Decide whether each statement below agrees with the comment on QoS and network investment, answering yes or no and quoting the words from the comment that decide it. 1. The writer thinks backbone organizations are getting a fair return on their investment. 2. The writer says there is full transparency about cross-subsidy between the last mile monopoly and the backbone. 3. The writer identifies market control as the other principle at work.

**Extract:**
· · · ·

Paul Bouzide's picture

"QoS and fair treatment are pretty much orthogonal". But only in an ideal world.

I definitely concede the good point you make Ed on parasitics and poor ROI on the network infrastructure. The organizations that build and maintain the backbones have every right to a fair return on their investment, and probably aren't getting it. I say "probably" because there's really no transparency between whatever cross-subsidy occurs between the last mile monopoly and the competitive backbone. Yet your example of MCI/UUNet makes me tend to believe it exists to some extent.

But the validity of your point is exactly what makes this issue difficult. I don't for example believe that the existence of bandwidth /access asymmetry at the end of the last mile is in any way due to some "parasitic" traffic burden not compensated with ISP access fees from small-scale endpoints. So there must be another principle at work. I think it's market control. Which is to say the tendency for powerful and wealthy organizations like Carriers and Mass Content Providers to preserve highly lucrative business models against the onslaught of technology-shift-borne competition that a truly open and neutral internet provides. Buying policy at the federal level has a very nice ROI I think.

· · · ·

**Stored data:**
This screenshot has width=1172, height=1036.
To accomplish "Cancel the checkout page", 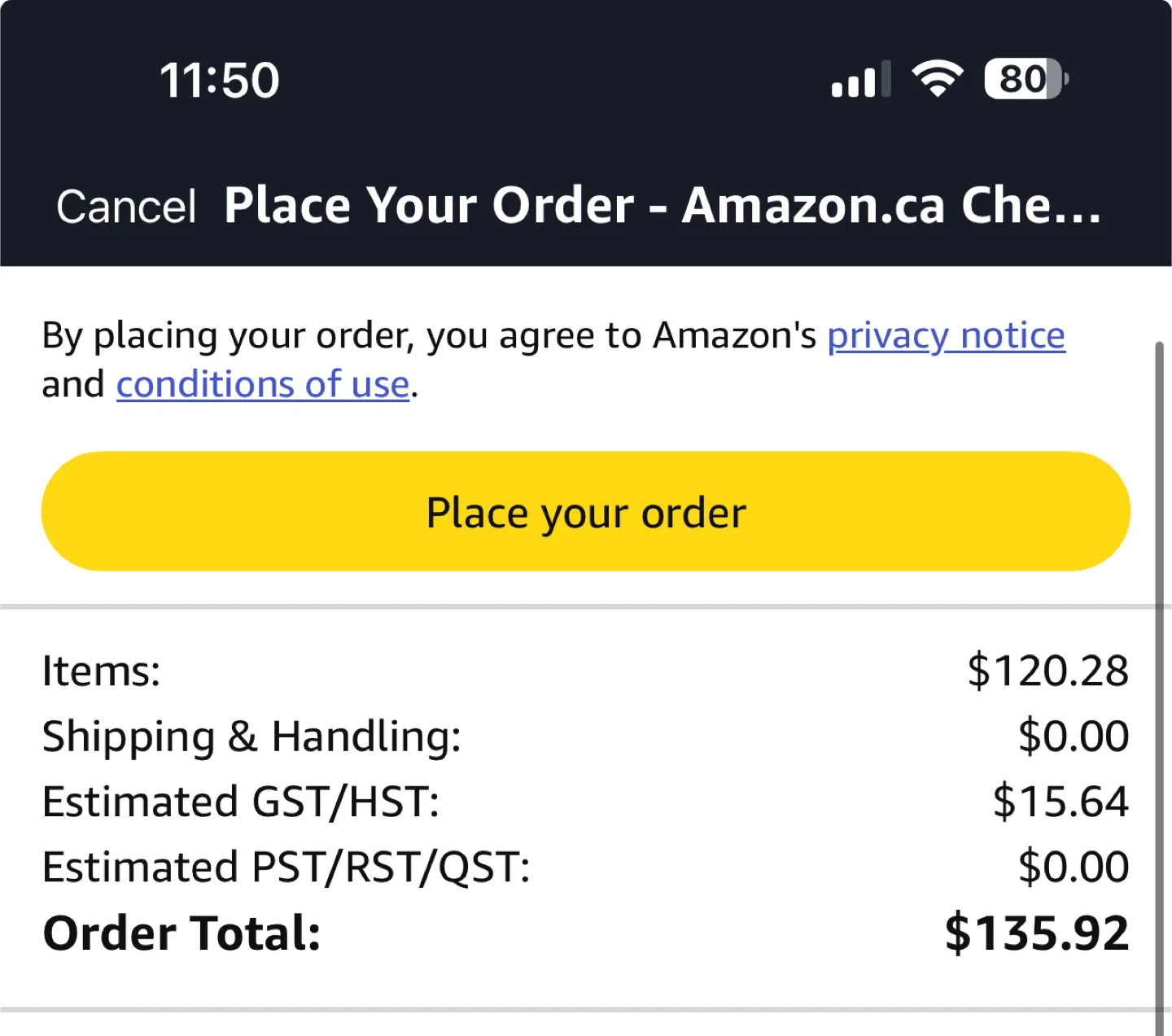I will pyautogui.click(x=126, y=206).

· · · ·

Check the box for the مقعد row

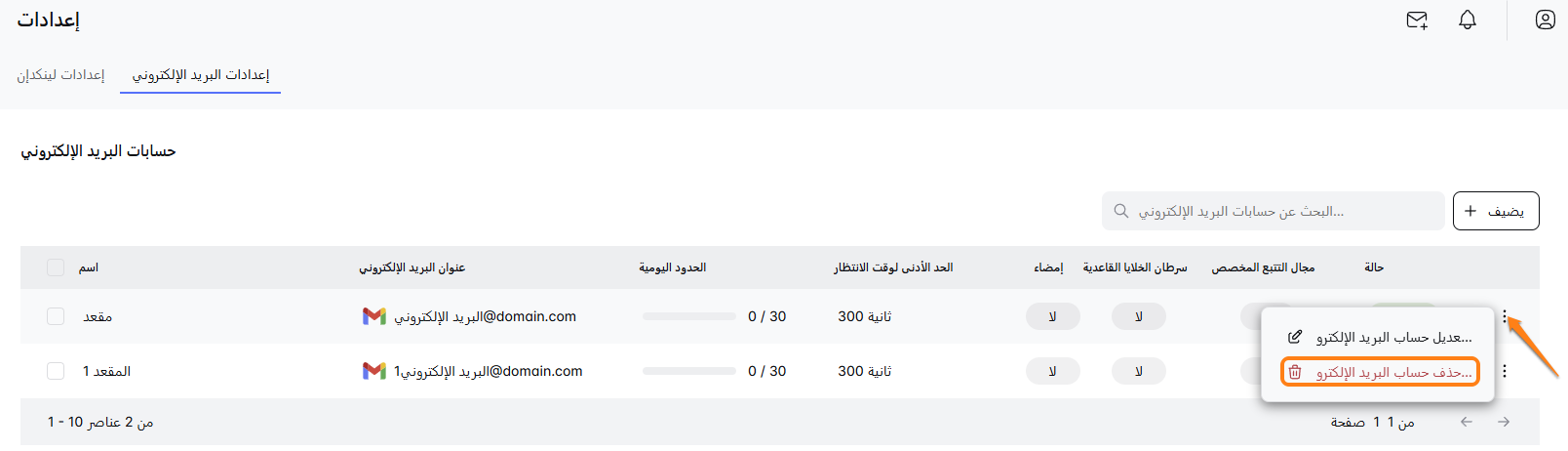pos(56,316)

· · · ·

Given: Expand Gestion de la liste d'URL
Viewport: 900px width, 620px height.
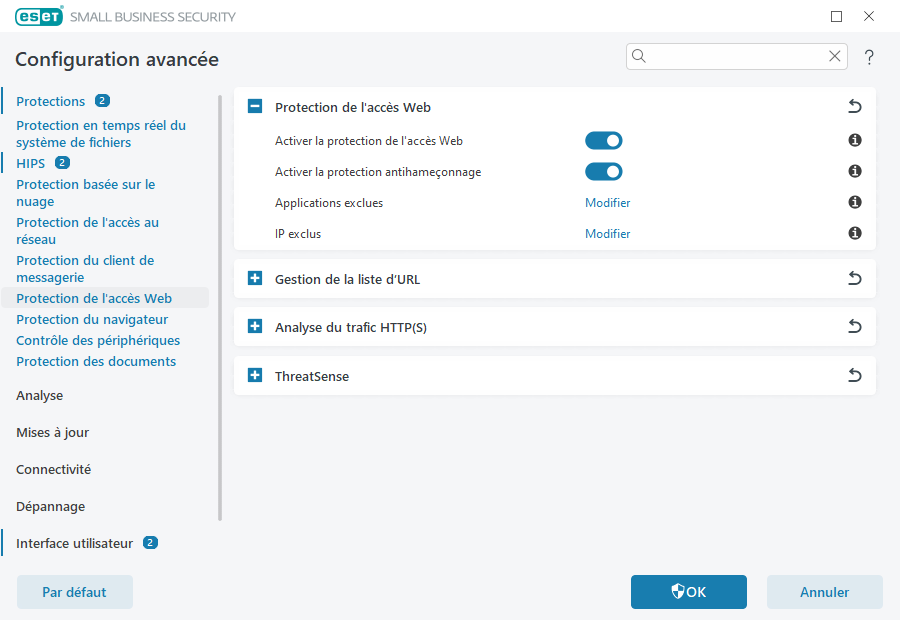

· · · ·

**Answer to the exercise:**
1. No: "have every right to a fair return on their investment, and probably aren't getting it"
2. No: "there's really no transparency between whatever cross-subsidy occurs between the last mile monopoly and the competitive backbone"
3. Yes: "I think it's market control."